The Clock Is Ticking: CS4CA 2026’s Biggest Signals for Critical Infrastructure Defenders

The Clock Is Ticking: CS4CA 2026’s Biggest Signals for Critical Infrastructure Defenders


Nation-state threats, IT/OT convergence, and the limits of traditional defenses took center stage in Houston — here’s what decision-makers need to know. 

Houston, We Have a Cybersecurity Moment 

For two days in March, more than 250 senior cybersecurity leaders from across the energy, water, oil & gas, and industrial sectors gathered in Houston for the 14th edition of CS4CA USA — the nation’s leading summit for critical infrastructure security. The event was a frank and at times sobering examination of where the sector stands: underprepared, outpaced, and facing adversaries who are increasingly sophisticated, patient, and targeted. 
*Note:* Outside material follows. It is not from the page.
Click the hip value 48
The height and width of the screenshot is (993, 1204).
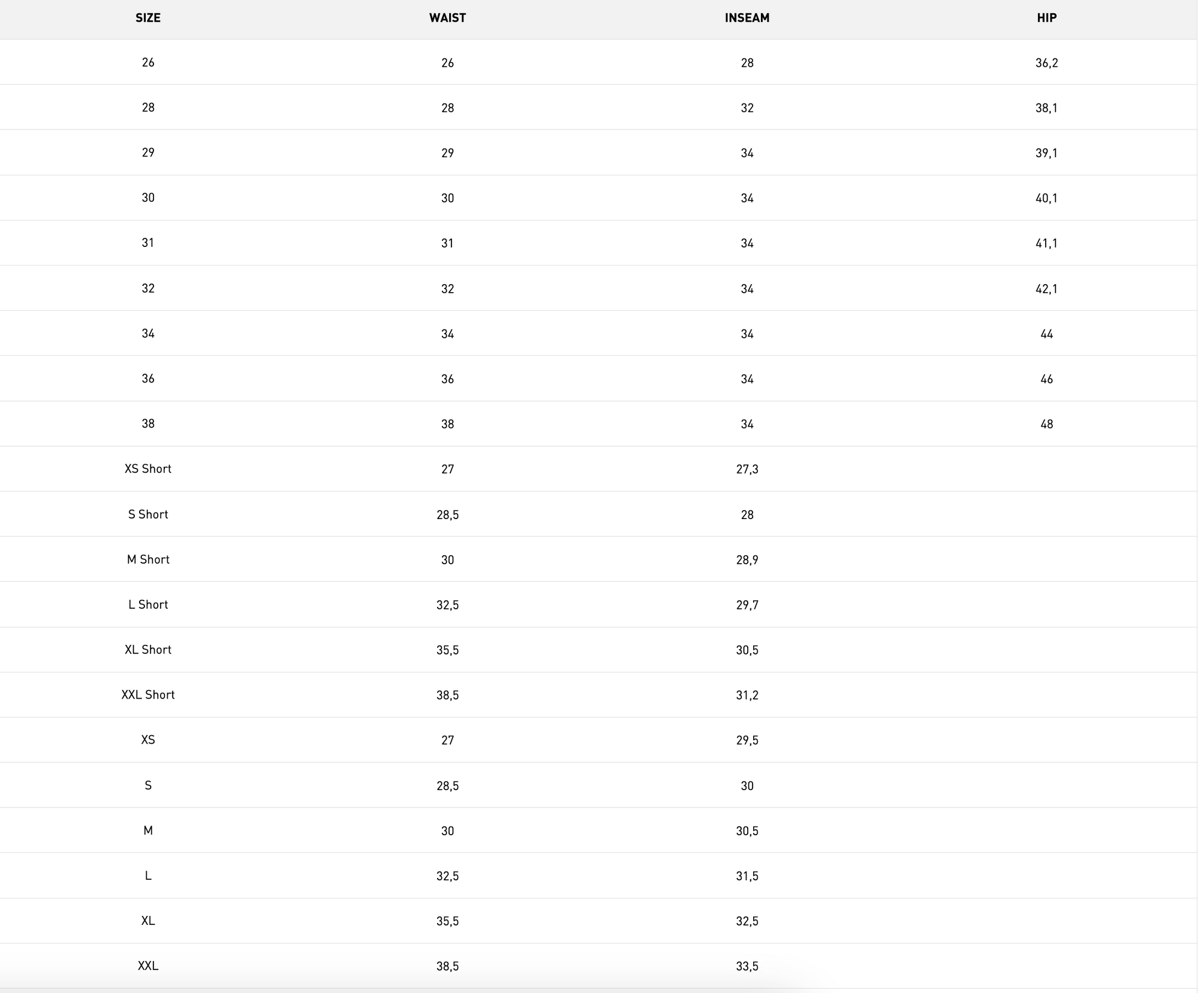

Daryl Haegley, Technical Director for Control Systems Cyber Resiliency at the United States Department of the Air Force, opened and chaired the summit — a signal in itself. When military leadership frames the conversation, the room listens. His presence reinforced what attendees already knew: protecting OT environments is no longer just an industry problem. It’s a national security imperative. 

CS4CA’s own pre-event research captured the stakes plainly: despite 87% of organizations increasing their cybersecurity spending, only 41% feel adequately equipped to manage future attacks. The message was clear — spending more isn’t the same as defending better. 

Here are the five trends that rose to the top across sessions, panels, and roundtables.

#1. Nation-State and Hybrid Threats Are the Operating Assumption

The opening discussion on securing critical infrastructure in the era of nation-state and hybrid threats made clear that sophisticated, well-resourced adversaries are now the default planning scenario, not the outlier. Leaders from utilities and industrial firms described attackers blending cyber operations with physical disruption and information campaigns, often probing OT environments for leverage that can degrade service or erode public trust. 

Instead of relying solely on detection, many organizations are shifting toward architectures that inherently constrain what an intruder can do—through tighter segmentation, more disciplined remote access, and in some cases hardware-enforced one-way paths from OT to IT. The goal is to reduce an attacker’s room to maneuver, even if they gain initial access. 

Take the next step with Owl: Discover how hardware-enforced protocol filtering diodes (PFDs) can help turn nation-state threat assumptions into concrete architectural safeguards for your most critical OT networks in our recent blog.

#2. The IT/OT Convergence Gap Is Now a Frontline Vulnerability

Across multiple sessions, speakers highlighted persistent misalignment between IT and OT teams: different risk tolerances, operational rhythms, and definitions of “secure”. In his case study, “One Enterprise, One Risk: Building a Strong IT-OT Security Culture,” Jim Betzhold, CISO at the South Florida Water Management District, emphasized that security programs only succeed when they reflect how the business actually runs, not when IT and OT operate as separate worlds. 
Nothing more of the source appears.